____ Source text
MC scaling: Since the memory usage per processor is fixed, we have the nice property that communication per computation decreases as both N and P increase. By looking at the previous slide, this becomes clear if we think about dividing the 2D grid ever more and sticking more dots inside each cell, and then imagining how much communication needs to occur as each of these increase. Essentially, each cell becomes more isolated in its work and so we see the best speedup.

sjoyner

Communication overheads limits problem constrained scaling since as you break the grid into more subproblem, the number of grid blocks increases leading to a higher chance that an element will be on a block boundary.

mschervi

I am trying to understand how some of these values were computed. My understanding (for the time constrained scaling example) is:

  1. Execution time is fixed at $O(n^3)$ by definition.

  2. The total size of the grid $k \times k$ for some k

  3. We need to calculate k. We assume that we will get a speedup linear in the amount of processors that we have, so we need $k^3/P$ to be $n^3$. This gives us that $k=nP^{1/3}$

  4. Each processor is responsible for 1/P of the total grid. This is $k^2/P$ elements. Substituting the formula for k from step 3 we have that each processor is responsible for computing $n^2/P^{1/3}$ elements. This is the amount of memory that each processor will use.

  5. Communication to computation ratio = elements communicated/ elements computed. Elements computed is $n^2/P^{1/3}$ from line 4. Elements communicated is $k/\sqrt{P}$ since k is the size of the whole grid. So the ratio is $(k/\sqrt{P})/(n^2/P^{1/3})$ $\ = k*P^{1/3}/n^2 \sqrt{P} $ $\ = nP^{1/3}P^{1/3}/n^2 \sqrt{P} $ $\ = P^{1/6}/n$

Question Why was n left out of the Big O for comm-to-comp ratio in TC scaling but included in MC scaling?
________
____ Records
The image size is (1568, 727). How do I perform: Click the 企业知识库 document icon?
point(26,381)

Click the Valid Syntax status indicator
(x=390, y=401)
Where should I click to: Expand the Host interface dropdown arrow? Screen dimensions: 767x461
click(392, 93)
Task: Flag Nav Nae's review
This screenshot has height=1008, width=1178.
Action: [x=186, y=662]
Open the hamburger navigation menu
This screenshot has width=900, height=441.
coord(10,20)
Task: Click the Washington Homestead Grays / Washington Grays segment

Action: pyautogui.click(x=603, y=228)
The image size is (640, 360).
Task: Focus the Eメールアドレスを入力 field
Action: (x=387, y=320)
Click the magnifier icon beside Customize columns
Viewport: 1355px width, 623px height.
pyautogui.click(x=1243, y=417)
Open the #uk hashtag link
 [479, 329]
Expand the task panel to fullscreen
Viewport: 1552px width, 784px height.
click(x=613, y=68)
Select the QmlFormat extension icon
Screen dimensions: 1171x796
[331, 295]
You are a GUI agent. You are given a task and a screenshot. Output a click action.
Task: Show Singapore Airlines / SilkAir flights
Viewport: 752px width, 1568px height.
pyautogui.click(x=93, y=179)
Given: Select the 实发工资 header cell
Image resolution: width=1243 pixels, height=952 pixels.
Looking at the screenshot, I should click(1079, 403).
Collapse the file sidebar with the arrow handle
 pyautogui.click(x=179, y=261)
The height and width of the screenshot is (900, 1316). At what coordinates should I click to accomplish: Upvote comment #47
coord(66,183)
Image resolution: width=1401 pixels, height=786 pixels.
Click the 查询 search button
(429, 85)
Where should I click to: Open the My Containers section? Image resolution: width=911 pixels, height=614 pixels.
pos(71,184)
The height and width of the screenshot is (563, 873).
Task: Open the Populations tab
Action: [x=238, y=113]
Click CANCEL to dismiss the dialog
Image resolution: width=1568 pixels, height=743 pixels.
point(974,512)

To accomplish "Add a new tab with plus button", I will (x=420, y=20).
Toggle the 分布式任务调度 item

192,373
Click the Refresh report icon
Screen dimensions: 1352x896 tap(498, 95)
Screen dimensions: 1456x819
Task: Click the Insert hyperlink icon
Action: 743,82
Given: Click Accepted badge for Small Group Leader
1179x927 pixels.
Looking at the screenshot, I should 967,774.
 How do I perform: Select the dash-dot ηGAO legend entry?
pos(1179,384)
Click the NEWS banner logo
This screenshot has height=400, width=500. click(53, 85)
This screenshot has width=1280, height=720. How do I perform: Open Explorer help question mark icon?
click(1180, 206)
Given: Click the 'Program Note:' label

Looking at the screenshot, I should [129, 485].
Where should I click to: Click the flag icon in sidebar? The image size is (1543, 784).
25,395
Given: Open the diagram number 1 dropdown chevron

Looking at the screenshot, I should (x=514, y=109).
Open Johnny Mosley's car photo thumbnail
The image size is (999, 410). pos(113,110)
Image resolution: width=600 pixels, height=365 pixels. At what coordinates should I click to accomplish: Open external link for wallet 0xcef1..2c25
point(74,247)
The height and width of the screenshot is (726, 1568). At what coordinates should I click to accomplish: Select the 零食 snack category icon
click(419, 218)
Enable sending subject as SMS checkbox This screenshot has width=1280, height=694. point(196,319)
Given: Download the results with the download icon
________
*Written tasks*
a. Could you copy out the passage of the scaling discussion that opens with the words containing "1. Execution time" and closes with "processor will use."?
b. Can you carry the scaling discussion forward, picking up right after its last line?

*Answers given*
a.
1. Execution time is fixed at $O(n^3)$ by definition.

  2. The total size of the grid $k \times k$ for some k

  3. We need to calculate k. We assume that we will get a speedup linear in the amount of processors that we have, so we need $k^3/P$ to be $n^3$. This gives us that $k=nP^{1/3}$

  4. Each processor is responsible for 1/P of the total grid. This is $k^2/P$ elements. Substituting the formula for k from step 3 we have that each processor is responsible for computing $n^2/P^{1/3}$ elements. This is the amount of memory that each processor will use.

b.
martin

I'm confused about the commu-to-comp ratio in MC scaling. computed element per processor should be NNP / P = N^2 communicated element per processor should be N*(P^1/2)/(P^1/2) = N And the ratio is N/N^2 = 1/N. Can someone help me out here?

xiaowend

@martin: In my opinion, by definition, total work is (NP^1/2)^3 = (N^3)(P^3/2), so work for each processor is (N^3)(P^3/2)/P = (N^3)(P^1/2), so comm-to-comp should be N(N*P^1/2)/(N^3)(P^1/2) = 1/N

EDIT: @acappiello You are right, but comm-to-comp you compute should be (N^2)(P^1/2) / (N^3)(P^1/2) = 1/N, which is consistent with what @martin gets.

EDIT2: I corrected the mistake.

acappiello

@mschervi I believe that your analysis is totally correct. Since n is a constant, we can ignore it when writing the big O, but I'm not sure why there is a discrepancy.

@martin I'm having trouble with this too. Kayvon says that we're doing a lot more work, but communicating the exact same amount (video 46:00), which isn't totally true. We have more blocks in the grid as P increases, so communication goes up with P.

@xiaowend I don't think that's totally correct. Communication has to occur after each convergence iteration. So, the amount of communication over the entire program execution is "communication per iteration" x "number of iterations" which is $NP \times NP^{1/2}$. Total work is given by $(NP^{1/2})^3$, as you've said. So, I get a comm-to-comp of $(N^2P^{3/2})/(N^3P^{3/2}) = 1/(N)$.

EDIT: I don't think the above is still totally right. Thinking...

EDIT2: Made some changes to the calculation.

nbarshay

Here is an argument for why the comm-to-comp ratio under MC scaling is constant. Note that the number of iterations is irrelevant for computing this ratio, because increasing iterations scales comm and comp by the same factor. As we MC scale, the size of the sub-grid seen by each processor remains constant. Thus the ratio between it's area (comp per iteration) and it's perimeter (comm per iteration) remains constant. Thus the comm-comp ratio is constant.

What is wrong with this argument?